The case for continuous monitoring in instances of chronic disease is very strong, but what ultimately happens when re-admittance figures drop, and savings are made by keeping patients in their homes? The initial major benefit may be to triage – the system by which doctors prioritise patients. Physicians will be better placed to treat more urgent cases, saving more lives in the process. However, in the longer term, we may see the fabric of the role itself change. Technological advances have allowed nurses to take on tasks traditionally conducted by higher-skilled physicians, but as machine learning starts to outstrip human diagnostic abilities, many doctors may very well start to more closely resemble data scientists and engineers. 

The power problem

A major challenge for medical IoT is battery power. With devices shrinking so drastically, how can they be reliably powered without requiring constant recharging or regular battery replacements? Received wisdom suggests ‘sleepy’ devices are key, whereby processors are woken up long enough to read a sensor and send the information and then immediately shut down again. Well-engineered approaches include using low-power processors with advanced sleep controls; RF technology that allows precise control of transmission/receiver signal utilisation time; or directly controlling power utilisation of sensor and actuator peripherals.
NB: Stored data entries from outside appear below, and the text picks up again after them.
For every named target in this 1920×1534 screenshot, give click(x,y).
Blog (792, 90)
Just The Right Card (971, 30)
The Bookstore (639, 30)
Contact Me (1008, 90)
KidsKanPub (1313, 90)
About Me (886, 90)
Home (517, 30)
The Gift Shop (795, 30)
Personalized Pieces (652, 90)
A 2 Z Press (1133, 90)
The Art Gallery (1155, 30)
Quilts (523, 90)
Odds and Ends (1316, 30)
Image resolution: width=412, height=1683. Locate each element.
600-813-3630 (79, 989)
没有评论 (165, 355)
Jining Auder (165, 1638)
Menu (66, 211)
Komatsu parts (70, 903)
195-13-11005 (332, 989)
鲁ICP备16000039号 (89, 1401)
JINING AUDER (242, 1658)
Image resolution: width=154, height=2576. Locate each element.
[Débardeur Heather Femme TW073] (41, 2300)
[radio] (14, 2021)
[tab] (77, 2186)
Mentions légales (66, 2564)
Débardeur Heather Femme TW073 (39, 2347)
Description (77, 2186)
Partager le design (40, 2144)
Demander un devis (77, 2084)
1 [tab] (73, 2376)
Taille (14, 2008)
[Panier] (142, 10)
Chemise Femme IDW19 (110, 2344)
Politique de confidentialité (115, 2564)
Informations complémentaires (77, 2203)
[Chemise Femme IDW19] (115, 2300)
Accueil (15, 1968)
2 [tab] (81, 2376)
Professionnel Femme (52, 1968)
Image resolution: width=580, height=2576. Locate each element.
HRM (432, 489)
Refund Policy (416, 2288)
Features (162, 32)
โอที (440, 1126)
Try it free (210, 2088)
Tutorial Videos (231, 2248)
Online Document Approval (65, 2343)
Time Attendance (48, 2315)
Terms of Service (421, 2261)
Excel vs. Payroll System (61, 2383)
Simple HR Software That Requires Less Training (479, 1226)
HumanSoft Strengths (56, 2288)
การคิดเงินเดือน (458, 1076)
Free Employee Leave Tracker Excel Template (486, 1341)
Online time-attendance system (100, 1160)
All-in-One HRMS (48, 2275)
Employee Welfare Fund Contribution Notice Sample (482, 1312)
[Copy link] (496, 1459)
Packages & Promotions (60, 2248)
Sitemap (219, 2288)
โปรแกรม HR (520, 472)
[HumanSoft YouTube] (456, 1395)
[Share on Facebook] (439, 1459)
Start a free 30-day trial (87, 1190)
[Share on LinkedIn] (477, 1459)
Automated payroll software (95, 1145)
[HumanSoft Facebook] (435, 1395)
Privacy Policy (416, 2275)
Energy-harvesting technologies take things one step further, bypassing the need for recharging or replacement. A thermally chargeable solid-state supercapacitor could exploit body heat: “This is the first demonstration that a solid-state polymer electrolyte can produce large thermally induced voltage,” says Professor Choongho Yu of Texas A&M University. “The voltage can then be used to initiate an electrochemical reaction in electrodes for charging.”

Another approach, recently covered by E&T, is the ultra-low-power transistor, developed by engineers at the University of Cambridge. This transistor harnesses near-off-​state current for its operations. “We’ve found that Schottky barriers, which most engineers try to avoid, actually have the ideal characteristics for the type of ultra-low-power applications we’re looking at, such as wearable or implantable electronics for health monitoring,” explains Professor Arokia Nathan.